I’ve long found that SGE users are perfectly willing to do the right thing when it comes to sharing a computing infrastructure among multiple competing workgroups. What has often been lacking have been SGE features accessible to non-admin users that empower users to have more control over how their jobs run and are prioritized.
A very common example of this is a situation where a user will say:
“I need to submit 100,000 jobs but I don’t want to totally take over the cluster and upset my coworkers – can I limit how many of my jobs run at any given time so that resources are left free for others?”
As a Grid Engine consultant, training and administrator I’ve personally felt that working with people wanting to be “good citizens” has sometimes been a challenge. Most of the common SGE methods for limiting or controlling job execution and policies are available only to users with SGE Administrator privileges. As nice as it is to handle one-off cluster resource allocation situations these sorts of requests can consume lots of admin time and can occasionally cause problems if people make SGE quota or scheduler changes without tight coordination and planning.
Well, it was undocumented in the initial release but ever since SGE version 6.2u4 people have had the ability to limit concurrent execution of tasks within array jobs that they submit. The syntax looks like:
$ qsub -t 1-20 -tc 5 test.sh
… where the “-tc” argument is new. The example above shows a 20-task array job being submitted with a request to run no more than 5 at any one time.
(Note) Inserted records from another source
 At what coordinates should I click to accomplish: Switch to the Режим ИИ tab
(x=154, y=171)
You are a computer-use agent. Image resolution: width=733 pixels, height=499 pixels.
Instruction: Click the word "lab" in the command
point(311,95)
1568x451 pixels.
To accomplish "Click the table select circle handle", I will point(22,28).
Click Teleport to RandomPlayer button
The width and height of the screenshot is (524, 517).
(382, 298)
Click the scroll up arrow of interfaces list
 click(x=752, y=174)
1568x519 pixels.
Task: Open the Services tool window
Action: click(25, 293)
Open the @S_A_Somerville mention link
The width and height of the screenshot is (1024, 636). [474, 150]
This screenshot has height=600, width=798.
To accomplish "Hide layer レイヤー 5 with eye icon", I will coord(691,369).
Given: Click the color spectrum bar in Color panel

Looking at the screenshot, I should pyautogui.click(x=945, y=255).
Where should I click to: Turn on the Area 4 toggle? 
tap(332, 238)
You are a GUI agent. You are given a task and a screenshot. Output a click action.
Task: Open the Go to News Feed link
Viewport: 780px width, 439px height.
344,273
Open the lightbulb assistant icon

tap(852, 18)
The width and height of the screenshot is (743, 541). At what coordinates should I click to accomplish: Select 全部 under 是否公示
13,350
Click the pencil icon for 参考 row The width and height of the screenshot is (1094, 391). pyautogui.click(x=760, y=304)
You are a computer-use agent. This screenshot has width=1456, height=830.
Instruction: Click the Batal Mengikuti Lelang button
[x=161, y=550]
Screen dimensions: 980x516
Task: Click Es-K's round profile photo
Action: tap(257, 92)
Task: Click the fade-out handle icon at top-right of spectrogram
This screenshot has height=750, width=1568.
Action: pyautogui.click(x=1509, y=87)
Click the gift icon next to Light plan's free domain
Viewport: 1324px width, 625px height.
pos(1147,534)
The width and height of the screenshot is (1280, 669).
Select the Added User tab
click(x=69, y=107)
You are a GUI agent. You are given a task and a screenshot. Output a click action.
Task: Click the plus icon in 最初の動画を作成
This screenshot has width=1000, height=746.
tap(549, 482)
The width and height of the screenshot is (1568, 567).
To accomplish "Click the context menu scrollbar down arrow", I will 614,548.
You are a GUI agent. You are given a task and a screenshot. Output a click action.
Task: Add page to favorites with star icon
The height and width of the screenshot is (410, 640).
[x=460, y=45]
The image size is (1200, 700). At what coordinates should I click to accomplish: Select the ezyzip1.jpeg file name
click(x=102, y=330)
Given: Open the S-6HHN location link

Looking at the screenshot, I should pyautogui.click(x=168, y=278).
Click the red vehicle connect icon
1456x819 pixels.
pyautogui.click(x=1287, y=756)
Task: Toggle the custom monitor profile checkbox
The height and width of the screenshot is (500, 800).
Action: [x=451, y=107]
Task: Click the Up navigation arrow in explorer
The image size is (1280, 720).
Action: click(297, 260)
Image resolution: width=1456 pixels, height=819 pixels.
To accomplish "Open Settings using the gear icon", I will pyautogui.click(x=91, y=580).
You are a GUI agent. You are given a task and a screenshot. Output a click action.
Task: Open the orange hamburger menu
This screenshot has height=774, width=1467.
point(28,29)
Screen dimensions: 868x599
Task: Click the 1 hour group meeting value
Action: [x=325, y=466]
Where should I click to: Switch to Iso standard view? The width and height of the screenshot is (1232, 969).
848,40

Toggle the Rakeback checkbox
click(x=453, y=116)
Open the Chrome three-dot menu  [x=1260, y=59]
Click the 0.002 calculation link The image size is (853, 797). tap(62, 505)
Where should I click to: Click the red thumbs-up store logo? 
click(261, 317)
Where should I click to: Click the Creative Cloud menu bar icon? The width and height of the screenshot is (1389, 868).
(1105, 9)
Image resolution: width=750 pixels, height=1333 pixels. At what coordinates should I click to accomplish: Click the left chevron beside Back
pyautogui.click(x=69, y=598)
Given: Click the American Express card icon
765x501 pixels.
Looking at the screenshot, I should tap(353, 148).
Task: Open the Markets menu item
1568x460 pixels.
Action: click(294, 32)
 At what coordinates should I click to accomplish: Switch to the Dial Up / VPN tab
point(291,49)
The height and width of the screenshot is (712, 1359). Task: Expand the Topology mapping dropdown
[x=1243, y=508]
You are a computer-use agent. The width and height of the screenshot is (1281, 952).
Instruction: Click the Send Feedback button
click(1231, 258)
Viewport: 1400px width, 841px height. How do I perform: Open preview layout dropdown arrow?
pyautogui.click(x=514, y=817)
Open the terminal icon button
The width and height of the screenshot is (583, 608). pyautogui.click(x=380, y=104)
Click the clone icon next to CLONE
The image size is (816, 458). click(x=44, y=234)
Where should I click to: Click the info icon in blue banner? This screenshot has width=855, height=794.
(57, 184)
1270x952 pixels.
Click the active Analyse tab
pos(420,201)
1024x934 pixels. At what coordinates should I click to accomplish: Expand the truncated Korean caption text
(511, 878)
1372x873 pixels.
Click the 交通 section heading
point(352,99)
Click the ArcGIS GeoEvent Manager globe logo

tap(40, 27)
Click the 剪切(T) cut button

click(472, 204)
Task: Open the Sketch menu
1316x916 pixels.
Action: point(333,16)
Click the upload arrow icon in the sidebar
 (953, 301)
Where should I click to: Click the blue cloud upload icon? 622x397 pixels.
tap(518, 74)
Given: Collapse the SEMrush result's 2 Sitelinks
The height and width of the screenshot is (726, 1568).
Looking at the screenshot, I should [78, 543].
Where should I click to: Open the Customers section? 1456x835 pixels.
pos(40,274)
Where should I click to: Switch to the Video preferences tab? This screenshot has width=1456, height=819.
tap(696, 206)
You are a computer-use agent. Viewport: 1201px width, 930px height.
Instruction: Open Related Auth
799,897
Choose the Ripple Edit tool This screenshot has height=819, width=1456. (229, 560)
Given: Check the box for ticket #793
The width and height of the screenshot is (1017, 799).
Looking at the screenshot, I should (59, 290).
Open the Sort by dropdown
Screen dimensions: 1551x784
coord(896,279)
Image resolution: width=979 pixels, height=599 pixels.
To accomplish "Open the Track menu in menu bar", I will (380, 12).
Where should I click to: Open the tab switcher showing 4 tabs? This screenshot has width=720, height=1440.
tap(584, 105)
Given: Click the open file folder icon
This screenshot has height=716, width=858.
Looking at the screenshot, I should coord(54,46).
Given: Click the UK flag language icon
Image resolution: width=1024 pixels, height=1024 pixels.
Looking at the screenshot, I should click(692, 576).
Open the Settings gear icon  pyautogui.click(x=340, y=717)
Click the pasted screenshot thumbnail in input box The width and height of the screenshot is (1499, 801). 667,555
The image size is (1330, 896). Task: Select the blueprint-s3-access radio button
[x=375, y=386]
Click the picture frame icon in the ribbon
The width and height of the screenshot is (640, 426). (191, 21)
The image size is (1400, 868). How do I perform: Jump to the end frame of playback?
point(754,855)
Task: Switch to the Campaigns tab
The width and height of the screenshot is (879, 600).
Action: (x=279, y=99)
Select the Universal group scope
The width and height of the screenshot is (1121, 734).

This feature is now documented as of SGE 6.2u5:
-tc max_running_tasks
allow users to limit concurrent array job task execution.
Parameter max_running_tasks specifies maximum number of simultaneously
running tasks. For example we have running SGE with 10 free slots. We
call qsub -t 1-100 -tc 2 jobscript. Then only 2 tasks will be
scheduled to run even when 8 slots are free.
This is a very welcome new feature addition to Grid Engine, I suspect it will be popular and well received by the user community.